Common and custom data for vision based AE, VAE and Disentanglement research.

  • Most data is generated from ground truth factors which is necessary for evaluation using disentanglement metrics. Each image generated from ground truth data has the ground truth variables available.
Example
from disent.data.groundtruth import XYSquaresData

data = XYSquaresData(square_size=1, image_size=2, num_squares=2)

print(f'Number of observations: {len(data)} == {data.size}')
print(f'Observation shape: {data.observation_shape}')
print(f'Num Factors: {data.num_factors}')
print(f'Factor Names: {data.factor_names}')
print(f'Factor Sizes: {data.factor_sizes}')
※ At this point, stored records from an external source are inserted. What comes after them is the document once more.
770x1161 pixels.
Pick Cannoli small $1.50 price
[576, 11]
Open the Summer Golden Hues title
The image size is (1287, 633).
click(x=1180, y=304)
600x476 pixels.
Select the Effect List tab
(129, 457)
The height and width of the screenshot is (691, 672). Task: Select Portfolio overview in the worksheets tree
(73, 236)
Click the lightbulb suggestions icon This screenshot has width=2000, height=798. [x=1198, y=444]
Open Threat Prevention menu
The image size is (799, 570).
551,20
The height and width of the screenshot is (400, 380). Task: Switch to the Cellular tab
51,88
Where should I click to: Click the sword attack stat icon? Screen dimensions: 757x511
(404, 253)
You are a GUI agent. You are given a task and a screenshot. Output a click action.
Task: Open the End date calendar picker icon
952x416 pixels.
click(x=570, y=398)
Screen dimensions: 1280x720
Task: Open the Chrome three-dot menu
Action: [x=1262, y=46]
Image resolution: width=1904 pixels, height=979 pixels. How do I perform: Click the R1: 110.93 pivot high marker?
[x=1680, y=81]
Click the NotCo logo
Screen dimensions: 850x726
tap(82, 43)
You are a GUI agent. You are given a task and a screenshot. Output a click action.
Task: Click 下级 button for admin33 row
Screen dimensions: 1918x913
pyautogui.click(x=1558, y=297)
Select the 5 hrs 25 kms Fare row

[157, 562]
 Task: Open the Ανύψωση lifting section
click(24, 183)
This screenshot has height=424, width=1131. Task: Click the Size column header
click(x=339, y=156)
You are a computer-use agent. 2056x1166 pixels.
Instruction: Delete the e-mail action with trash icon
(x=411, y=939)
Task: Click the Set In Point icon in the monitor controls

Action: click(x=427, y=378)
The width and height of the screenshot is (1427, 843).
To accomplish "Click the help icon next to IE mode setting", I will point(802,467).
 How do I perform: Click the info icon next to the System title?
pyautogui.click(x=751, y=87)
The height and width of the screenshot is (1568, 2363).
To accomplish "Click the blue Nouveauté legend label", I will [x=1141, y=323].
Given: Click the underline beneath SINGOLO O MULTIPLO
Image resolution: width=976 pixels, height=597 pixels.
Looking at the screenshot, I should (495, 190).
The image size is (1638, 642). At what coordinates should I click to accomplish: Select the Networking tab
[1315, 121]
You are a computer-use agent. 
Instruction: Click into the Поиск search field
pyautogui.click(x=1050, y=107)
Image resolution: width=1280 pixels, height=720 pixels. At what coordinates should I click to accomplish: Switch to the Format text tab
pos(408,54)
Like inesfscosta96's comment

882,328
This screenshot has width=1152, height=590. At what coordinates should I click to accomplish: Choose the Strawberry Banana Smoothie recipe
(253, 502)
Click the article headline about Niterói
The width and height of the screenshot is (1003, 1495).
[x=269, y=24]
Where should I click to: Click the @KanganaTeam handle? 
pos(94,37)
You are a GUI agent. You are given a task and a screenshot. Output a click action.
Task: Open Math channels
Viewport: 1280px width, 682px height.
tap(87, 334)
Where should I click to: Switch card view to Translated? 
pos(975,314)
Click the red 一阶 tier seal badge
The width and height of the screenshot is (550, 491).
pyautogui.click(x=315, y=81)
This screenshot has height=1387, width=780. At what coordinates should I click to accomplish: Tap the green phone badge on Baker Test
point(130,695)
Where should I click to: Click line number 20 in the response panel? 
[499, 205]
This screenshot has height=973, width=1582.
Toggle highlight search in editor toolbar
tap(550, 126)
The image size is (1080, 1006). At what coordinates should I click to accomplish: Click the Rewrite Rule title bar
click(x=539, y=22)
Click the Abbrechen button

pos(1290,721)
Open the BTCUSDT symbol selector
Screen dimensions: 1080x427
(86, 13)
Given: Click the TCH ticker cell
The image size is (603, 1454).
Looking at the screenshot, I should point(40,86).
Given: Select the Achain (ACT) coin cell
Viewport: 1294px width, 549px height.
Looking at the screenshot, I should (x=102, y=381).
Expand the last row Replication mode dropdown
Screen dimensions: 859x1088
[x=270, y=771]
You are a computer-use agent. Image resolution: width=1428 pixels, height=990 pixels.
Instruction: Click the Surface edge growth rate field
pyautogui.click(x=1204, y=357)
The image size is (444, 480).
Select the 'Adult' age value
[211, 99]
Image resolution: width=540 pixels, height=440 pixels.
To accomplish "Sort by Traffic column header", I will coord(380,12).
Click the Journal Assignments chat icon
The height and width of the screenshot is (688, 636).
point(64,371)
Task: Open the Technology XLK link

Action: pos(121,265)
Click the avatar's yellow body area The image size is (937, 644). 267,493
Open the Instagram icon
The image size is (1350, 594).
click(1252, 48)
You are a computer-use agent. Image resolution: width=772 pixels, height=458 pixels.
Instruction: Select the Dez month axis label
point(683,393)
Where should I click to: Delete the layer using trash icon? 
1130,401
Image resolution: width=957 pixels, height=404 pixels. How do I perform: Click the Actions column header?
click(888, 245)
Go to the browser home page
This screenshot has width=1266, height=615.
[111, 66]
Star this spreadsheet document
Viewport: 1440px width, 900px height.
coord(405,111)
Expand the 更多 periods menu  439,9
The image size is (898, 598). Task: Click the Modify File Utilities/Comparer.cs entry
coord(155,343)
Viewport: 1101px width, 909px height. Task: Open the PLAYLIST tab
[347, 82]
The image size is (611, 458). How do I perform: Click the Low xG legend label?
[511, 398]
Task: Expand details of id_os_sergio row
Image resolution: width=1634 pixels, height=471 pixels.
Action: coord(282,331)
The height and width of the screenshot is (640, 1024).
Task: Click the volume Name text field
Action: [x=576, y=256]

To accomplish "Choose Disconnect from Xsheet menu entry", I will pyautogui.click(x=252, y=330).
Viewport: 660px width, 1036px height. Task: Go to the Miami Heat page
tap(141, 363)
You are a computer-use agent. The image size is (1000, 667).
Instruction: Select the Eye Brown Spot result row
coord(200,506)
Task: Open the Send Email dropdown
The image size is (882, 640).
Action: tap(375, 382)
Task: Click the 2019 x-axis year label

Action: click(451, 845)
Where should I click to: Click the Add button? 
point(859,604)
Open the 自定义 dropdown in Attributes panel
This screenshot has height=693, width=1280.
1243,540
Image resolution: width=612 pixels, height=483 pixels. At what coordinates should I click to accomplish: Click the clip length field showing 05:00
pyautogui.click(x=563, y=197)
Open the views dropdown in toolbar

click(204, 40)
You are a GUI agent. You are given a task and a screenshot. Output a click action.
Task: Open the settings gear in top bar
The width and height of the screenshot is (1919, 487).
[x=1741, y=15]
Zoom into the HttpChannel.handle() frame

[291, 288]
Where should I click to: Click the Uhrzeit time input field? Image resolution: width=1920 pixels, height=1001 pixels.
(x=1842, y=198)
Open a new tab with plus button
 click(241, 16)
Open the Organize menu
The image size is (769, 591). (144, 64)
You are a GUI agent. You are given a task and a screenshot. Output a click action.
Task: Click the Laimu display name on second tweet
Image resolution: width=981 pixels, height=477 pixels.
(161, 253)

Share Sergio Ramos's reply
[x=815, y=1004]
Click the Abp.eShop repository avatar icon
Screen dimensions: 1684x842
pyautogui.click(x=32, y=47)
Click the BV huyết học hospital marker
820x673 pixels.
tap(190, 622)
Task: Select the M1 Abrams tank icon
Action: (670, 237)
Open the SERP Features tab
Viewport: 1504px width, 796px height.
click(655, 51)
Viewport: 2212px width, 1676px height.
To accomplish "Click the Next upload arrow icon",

for i, obs in enumerate(data):
    print(
        f'i={i}',
        f'pos: ({", ".join(data.factor_names)}) = {tuple(data.idx_to_pos(i))}',
        f'obs={obs.tolist()}',
        sep=' | ',
    )

dataset

Wrappers for the aforementioned data. Ground truth variables of the data can be used to generate pairs or ordered sets for each observation in the datasets.

Examples
from torch.utils.data import Dataset
from disent.data.groundtruth import GroundTruthData, XYSquaresData
from disent.dataset.groundtruth import GroundTruthDataset


data: GroundTruthData = XYSquaresData(square_size=1, image_size=2, num_squares=2)
dataset: Dataset = GroundTruthDataset(data, transform=None, augment=None)

for obs in dataset:
    # transform is applied to data to get x_targ, then augment to get x
    # if augment is None then 'x' doesn't exist in the obs
    (x0,) = obs['x_targ']
    print(x0.dtype, x0.min(), x0.max(), x0.shape)
from torch.utils.data import Dataset
from disent.data.groundtruth import GroundTruthData, XYSquaresData
from disent.dataset.groundtruth import GroundTruthDatasetPairs
from disent.nn.transform import ToStandardisedTensor


data: GroundTruthData = XYSquaresData(square_size=1, image_size=2, num_squares=2)
dataset: Dataset = GroundTruthDatasetPairs(data, transform=ToStandardisedTensor(), augment=None)

for obs in dataset:
    # singles are contained in tuples of size 1 for compatibility with pairs with size 2
    (x0, x1) = obs['x_targ']
    print(x0.dtype, x0.min(), x0.max(), x0.shape)
from torch.utils.data import Dataset
from disent.data.groundtruth import GroundTruthData, XYSquaresData
from disent.dataset.groundtruth import GroundTruthDatasetPairs
from disent.nn.transform import FftBoxBlur, ToStandardisedTensor


data: GroundTruthData = XYSquaresData(square_size=1, image_size=2, num_squares=2)
dataset: Dataset = GroundTruthDatasetPairs(data, transform=ToStandardisedTensor(), augment=FftBoxBlur(radius=1, p=1.0))

for obs in dataset:
    # if augment is not None so the augmented 'x' exists in the observation
    (x0, x1), (x0_targ, x1_targ) = obs['x'], obs['x_targ']
    print(x0.dtype, x0.min(), x0.max(), x0.shape)
from torch.utils.data import DataLoader, Dataset
from disent.data.groundtruth import GroundTruthData, XYSquaresData
from disent.dataset.groundtruth import GroundTruthDatasetPairs
from disent.nn.transform import ToStandardisedTensor


data: GroundTruthData = XYSquaresData(square_size=1, image_size=2, num_squares=2)
dataset: Dataset = GroundTruthDatasetPairs(data, transform=ToStandardisedTensor(), augment=None)
dataloader = DataLoader(dataset=dataset, batch_size=4, shuffle=True)

for batch in dataloader:
    (x0, x1) = batch['x_targ']
    print(x0.dtype, x0.min(), x0.max(), x0.shape)

frameworks

PytorchLightning modules that contain various AE or VAE implementations.

Examples
import pytorch_lightning as pl
from torch.optim import Adam
from torch.utils.data import DataLoader, Dataset
from disent.data.groundtruth import GroundTruthData, XYSquaresData
from disent.dataset.groundtruth import GroundTruthDataset
from disent.frameworks.ae import Ae
from disent.model.ae import DecoderConv64, EncoderConv64
from disent.model import AutoEncoder
from disent.nn.transform import ToStandardisedTensor
from disent.util import is_test_run


data: GroundTruthData = XYSquaresData()
dataset: Dataset = GroundTruthDataset(data, transform=ToStandardisedTensor())
dataloader = DataLoader(dataset=dataset, batch_size=4, shuffle=True)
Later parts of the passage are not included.